En mi opinión el rediseño de noviembre de 2005 llevado a cabo por GarcíaMedia, no mejora el diseño anterior, más liviano y elegante. Cierto que había que ‘compactar’ la información para pasar del gran tamaño sábana al más reducido tamaño berlinés (ligeramente más grande que el tabloide español), pero para mi gusto queda demasiado congestionado y sus páginas en general me parecen repetitivas y anodinas. (No puedo juzgar los suplementos, no los incluyen). Sin embargo Christian Fontanet de GarcíaMedia hizo meses después un espectacular trabajo para el otro gran diario belga, el DeMorgen, con las mismas premisas: reducción de tamaño a berlinés y a todo color. En fin, en un rediseño intervienen muchas circunstancias y no todo lo malo (ni lo bueno), es atribuíble a los consultores.

El anterior Le Soir hasta Noviembre de 2005.

Pero en justicia también hay que recordar un fenómeno curioso: Como es muy difícil encontrar en España una rotativa capaz de imprimir el formato berlinés (ningún diario nacional lo emplea desde que en 2001 2003Heraldo de Aragón se redujera a tabloide), Le Soir ha de imprimirse en España a un tamaño mucho menor que el original, por lo que el texto base de lectura queda muy pequeño hasta bordear la ilegibilidad, y el aspecto del diario es más abigarrado. También hay que tener en cuenta que este periódico está diseñado a todo color, pero como ocurre con The Guardian o The Times, en la versión española apenas llega la cuatricomía a la mitad de páginas, por lo que adolece de un aspecto más apagado de lo previsto.

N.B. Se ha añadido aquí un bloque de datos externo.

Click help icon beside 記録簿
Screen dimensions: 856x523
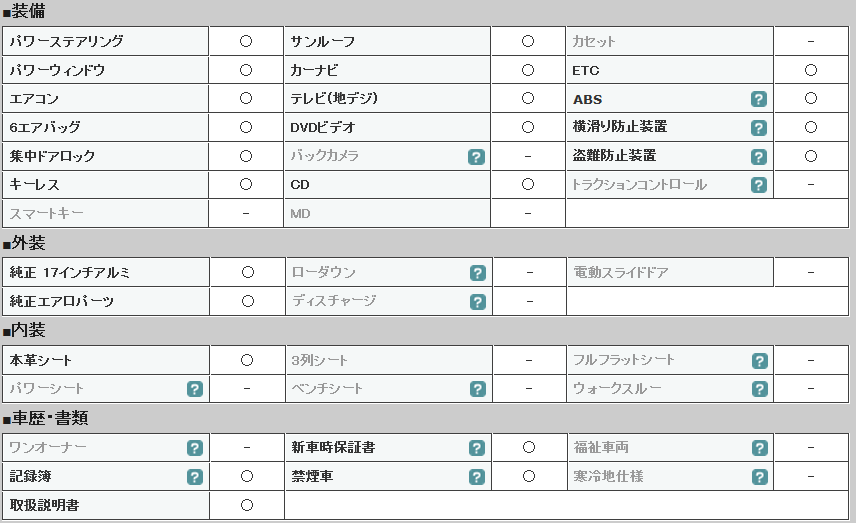pos(195,477)
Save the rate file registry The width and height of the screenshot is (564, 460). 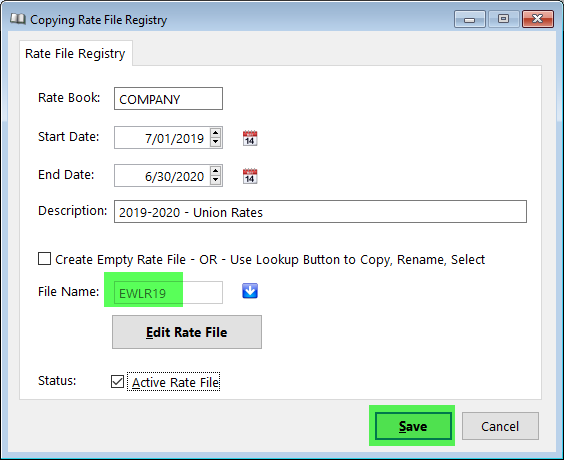click(413, 426)
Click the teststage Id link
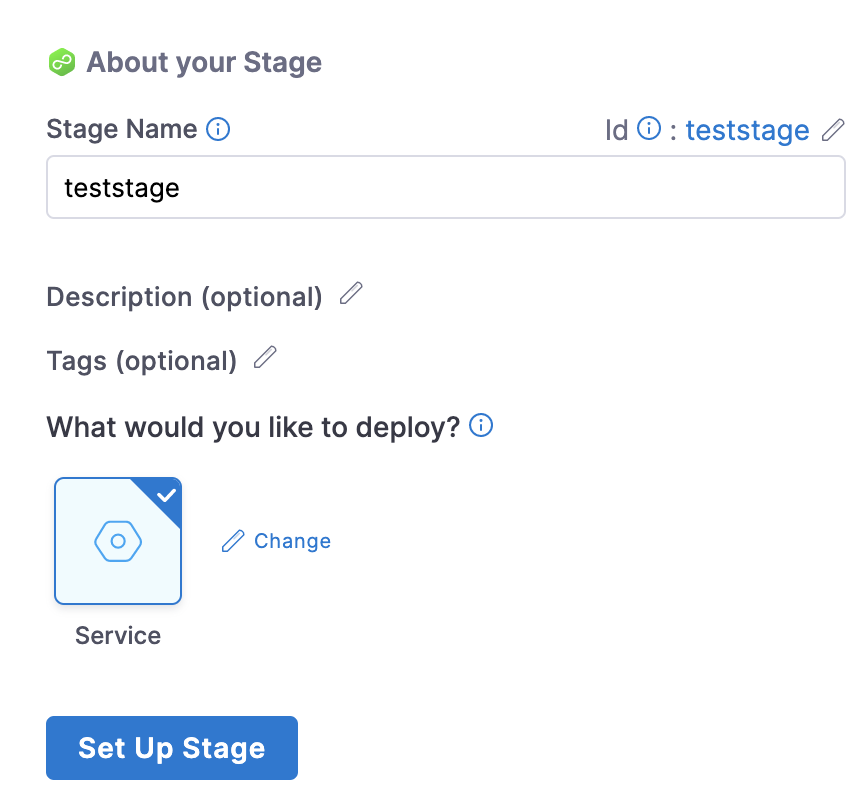Screen dimensions: 868x810 [747, 130]
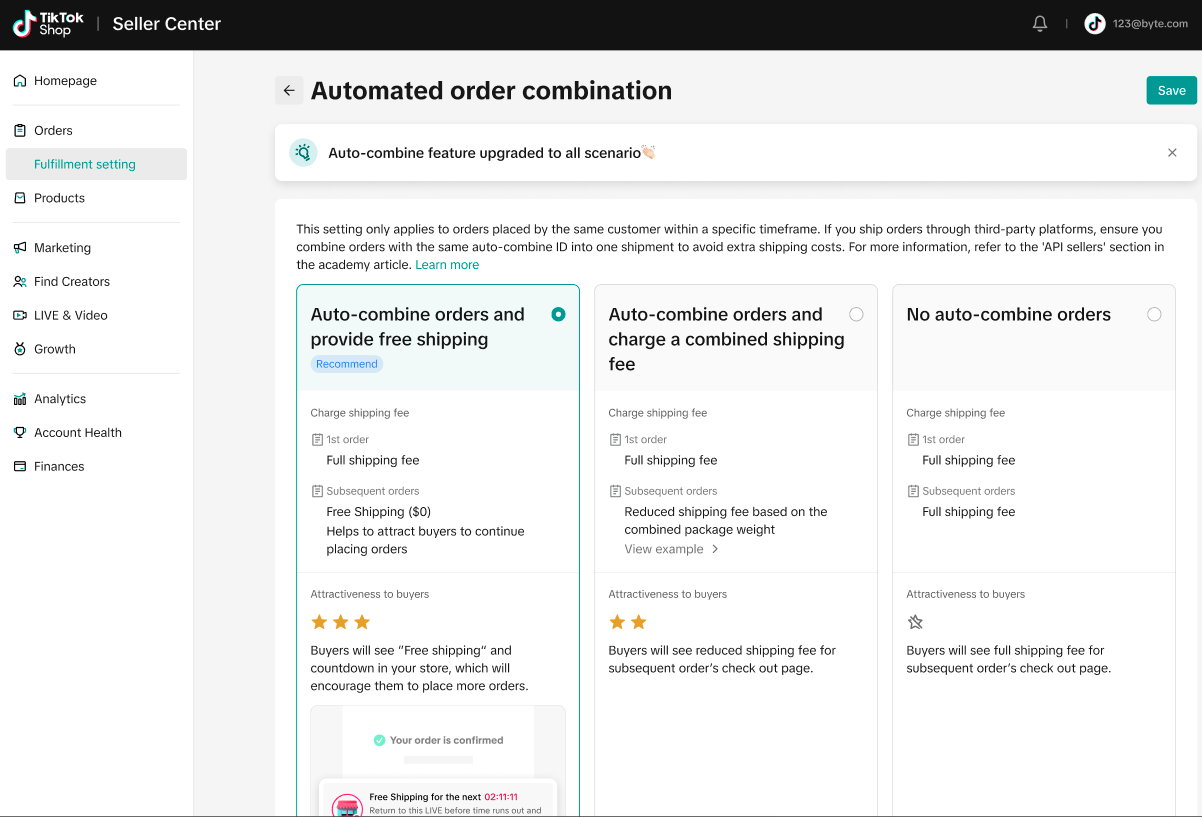The width and height of the screenshot is (1202, 817).
Task: Click the back arrow button
Action: click(289, 91)
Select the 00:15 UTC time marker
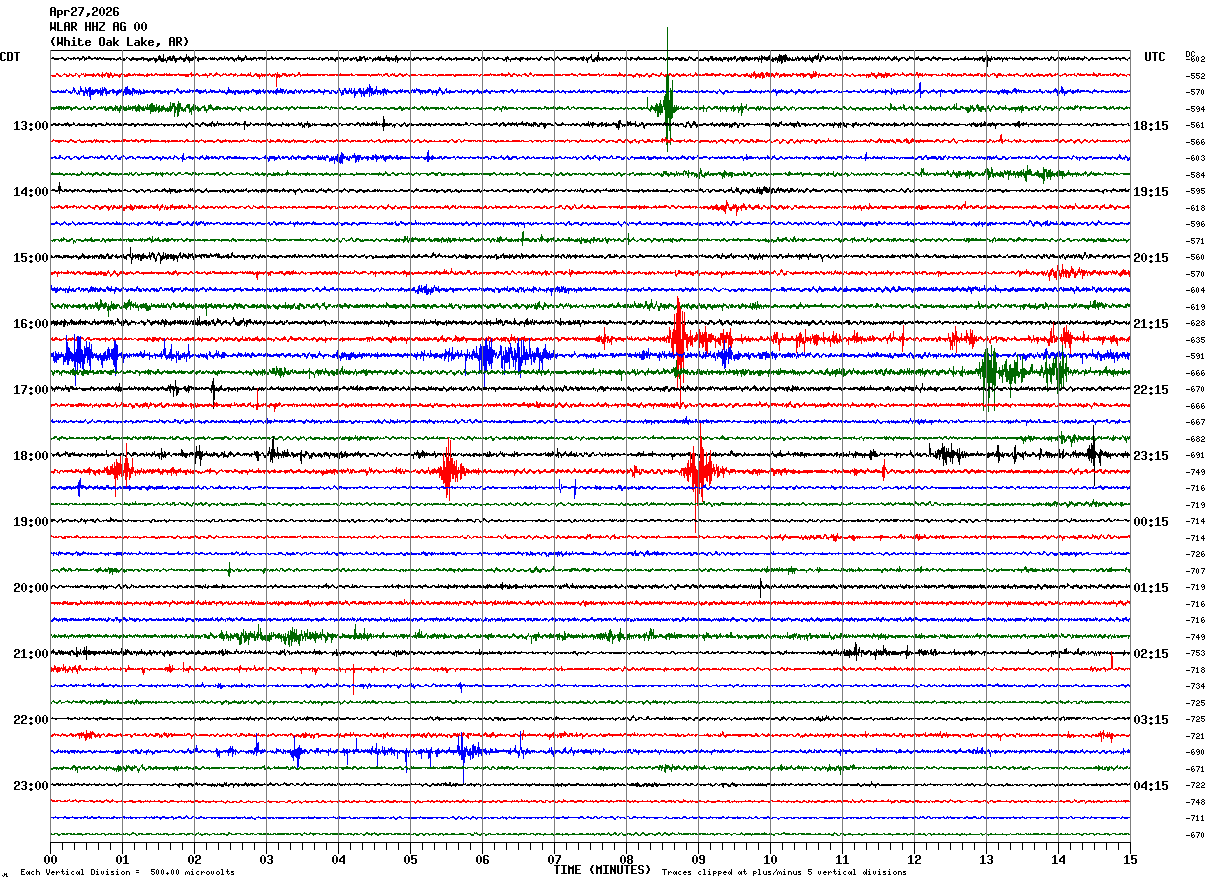1210x886 pixels. [1150, 522]
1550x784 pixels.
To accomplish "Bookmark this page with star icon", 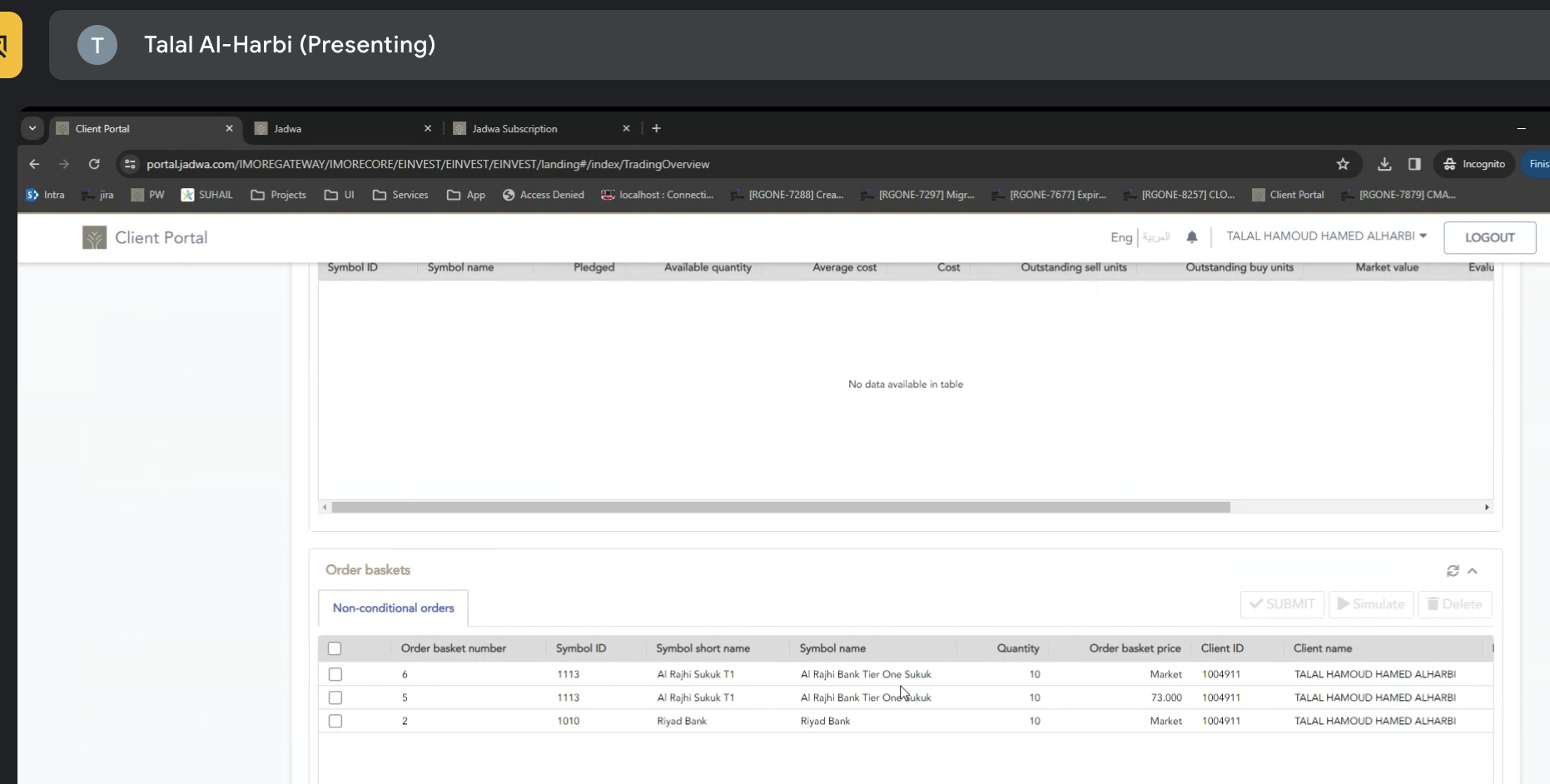I will click(x=1343, y=164).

Al menos el verano pasado Le Soir nos dió una alegría a los amantes del diseño periodístico. El 19 de septiembre de 2006 salió un ejemplar de Le Soir sin una sola fotografía: las únicas imágenes que incluía el diario eran retratos e ilustraciones. Una pequeña joya, aunque ya había habido precedentes de propuestas semejantes en el francés Liberation y el griego Ta Nea. Obviamente me hice con un puñado de ejemplares para repartir a los amigos de la ilustración y el diseño. A ver si a los de Le Soir se les ocurre algo con gancho para esta temporada, porque me temo que con los mimbres actuales, con un escarceo he tenido suficiente.

PD.- En fin, yo ya no estoy para muchos trotes y me temo que tendré que colgar los guantes y dejarme de aventuritas de verano. Ya me escaparé en agosto por tierras bálticas y les hablaré de nuevos descubrimientos. Pero por ahora, para estas interminables tardes de playa de Costa Blanca, yo me autorreceto valores seguros: Producto nacional y algo de The Guardian, que es lo más fresquito que se dispensa a diario por aquí. Cheers!.